Cancro al seno: più facile la guarigione completa

Cancro al seno: più facile la guarigione completa

Cancro al seno: più facile la guarigione completa
Uno studio di fase II presentato al San Antonio Breast Cancer Symposium dimostra che la combinazione di pertuzumab e trastuzumab più chemioterapia prima dell’intervento chirurgico aumenta le probabilità di completa scomparsa del tumore.

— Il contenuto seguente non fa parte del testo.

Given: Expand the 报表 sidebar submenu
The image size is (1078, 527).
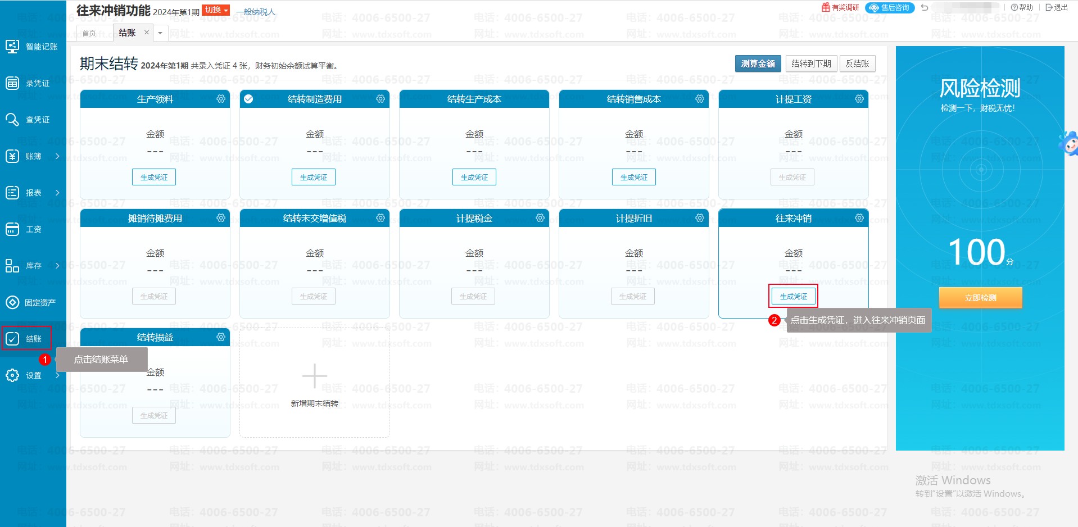Looking at the screenshot, I should coord(57,193).
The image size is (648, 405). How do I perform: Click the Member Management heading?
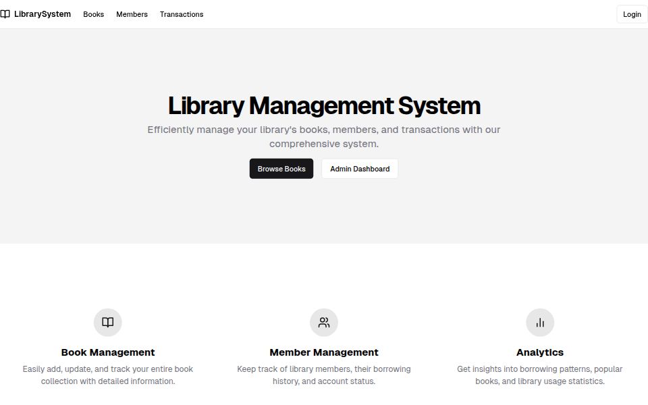324,352
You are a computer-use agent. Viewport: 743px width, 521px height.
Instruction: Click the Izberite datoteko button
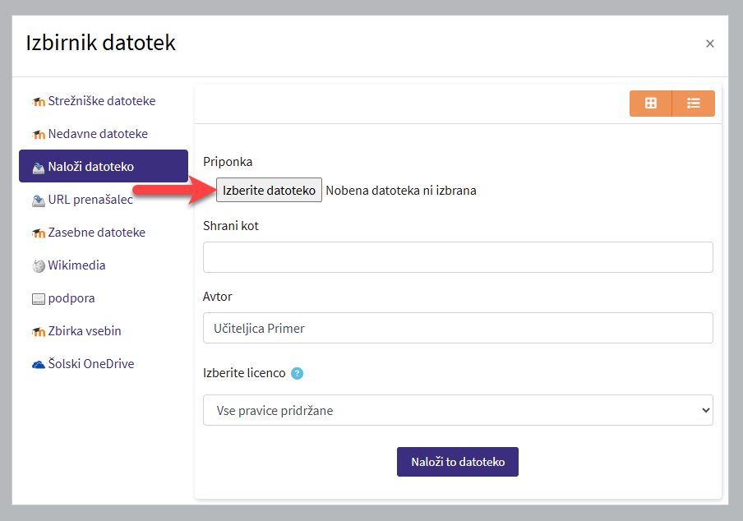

Roche ha annunciato oggi i risultati dello studio randomizzato multicentrico di fase II Neosphere che ha valutato l’efficacia e la sicurezza della combinazione di pertuzumab e trastuzumab più chemioterapia (docetaxel) nel trattamento neoadiuvante (cioé prima della chirurgia) in 417 donne con carcinoma mammario in stadio precoce, infiammatorio, o localmente avanzato HER2-positivo di nuova diagnosi, non trattate precedentemente con trastuzumab.
I dati, presentati al San Antonio Breast Cancer Symposium, hanno dimostrato che i due anticorpi più docetaxel, somministrati come trattamento neoadiuvante prima della chirurgia, migliorano in maniera significativa il tasso di completa scomparsa del tumore nella mammella di oltre la metà rispetto a trastuzumab più docetaxel.
“I risultati dello studio Neosphere indicano che questo nuovo approccio è efficace per il trattamento del carcinoma mammario HER2-positivo in stadio precoce”, ha dichiarato Luca Gianni, direttore dell’Oncologia Medica all’Istituto Nazionale Tumori di Milano e Sperimentatore Principale dello studio. “La combinazione di pertuzumab e trastuzumab più chemioterapia ha avuto un effetto notevole sui tumori mammari HER2-positivi dopo solo quattro cicli (12 settimane) d’impiego come terapia neoadiuvante”.
Inoltre, la combinazione di pertuzumab e trastuzumab più docetaxel non è stata associata a un aumento significativo degli effetti collaterali o del rischio cardiaco rispetto a trastuzumab più chemioterapia. Gli effetti collaterali gravi più comuni sono stati neutropenia (bassa conta leucocitaria), febbre associata a neutropenia e diarrea.
“Siamo impegnati nello sviluppo di nuovi farmaci che facciano la differenza per le persone malate di cancro e di trattamenti personalizzati sempre più innovativi”, ha dichiarato Hal Barron, Head of Global Development e Chief Medical Officer di Roche. “I dati clinici presentati oggi al SABCS si aggiungono alle precedenti evidenze scientifiche a conferma del fatto che questo innovativo regime mirato più chemioterapia potrà migliorare l’outcome per le donne affette da carcinoma mammario HER2-positivo”.